Source records:
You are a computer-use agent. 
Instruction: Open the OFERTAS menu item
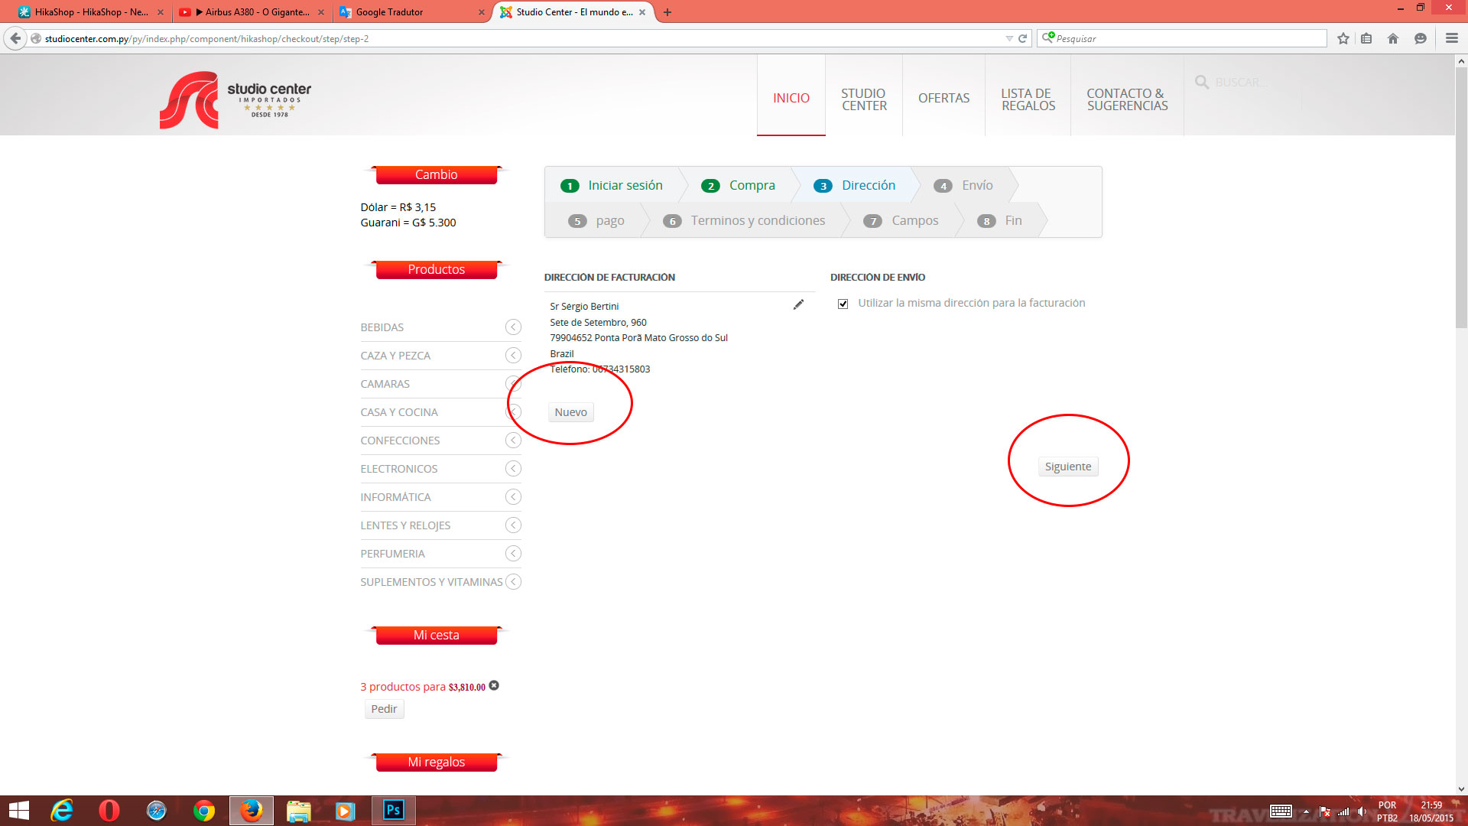point(943,98)
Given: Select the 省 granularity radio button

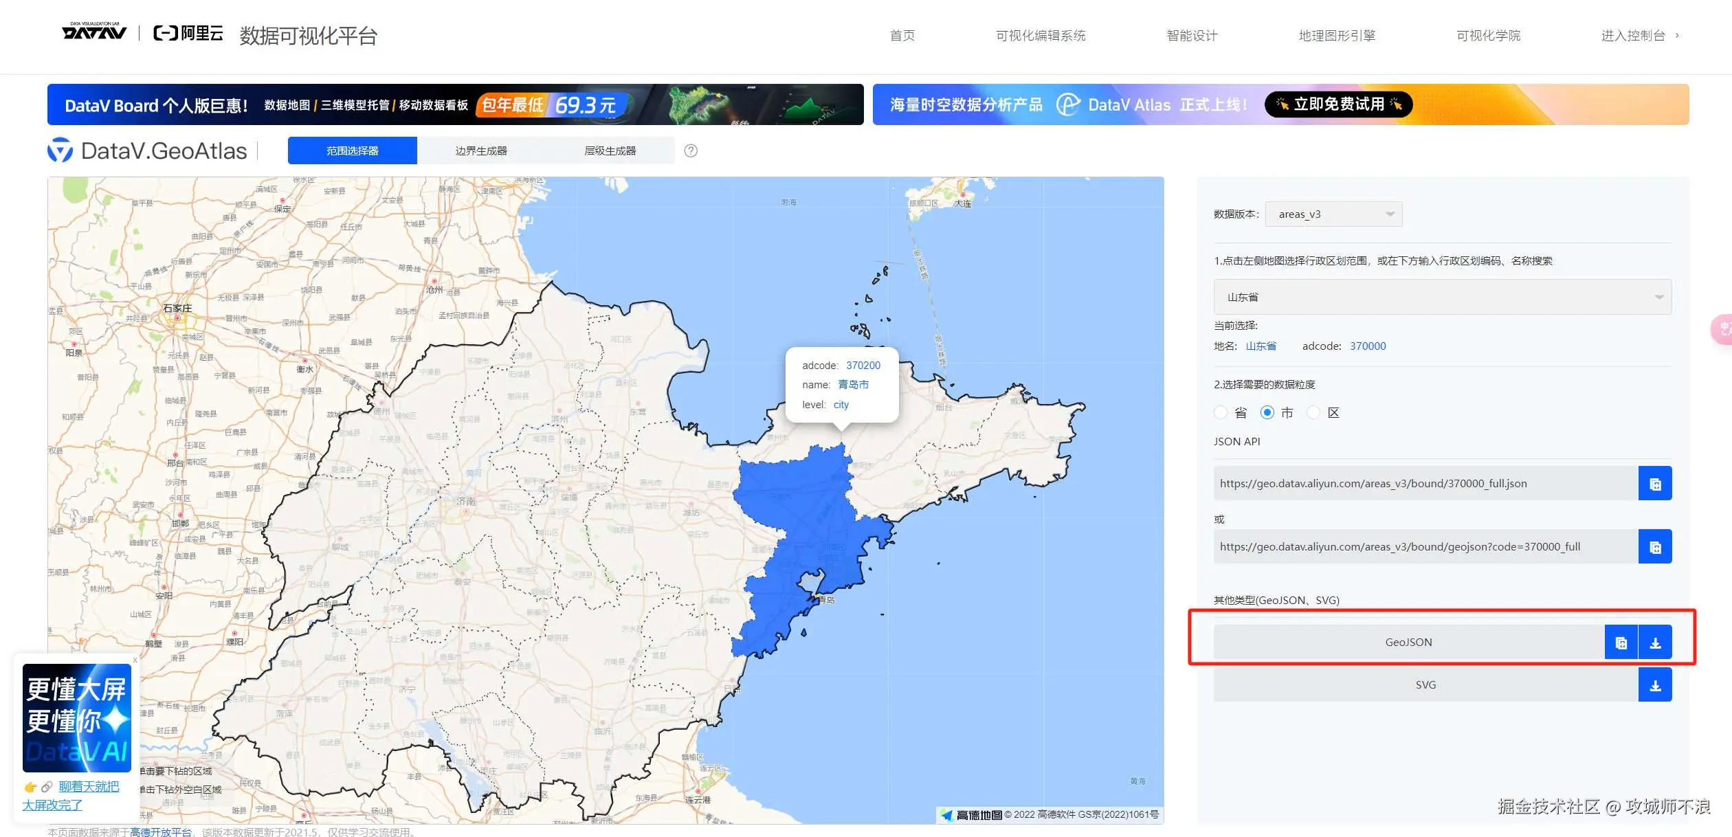Looking at the screenshot, I should tap(1221, 412).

Exercise brief: Leave the pictures out and print every record exactly.

Completed exercise:
You are a computer-use agent. 
Instruction: Open the OFERTAS menu item
point(943,98)
Given: Select the 省 granularity radio button

Looking at the screenshot, I should tap(1221, 412).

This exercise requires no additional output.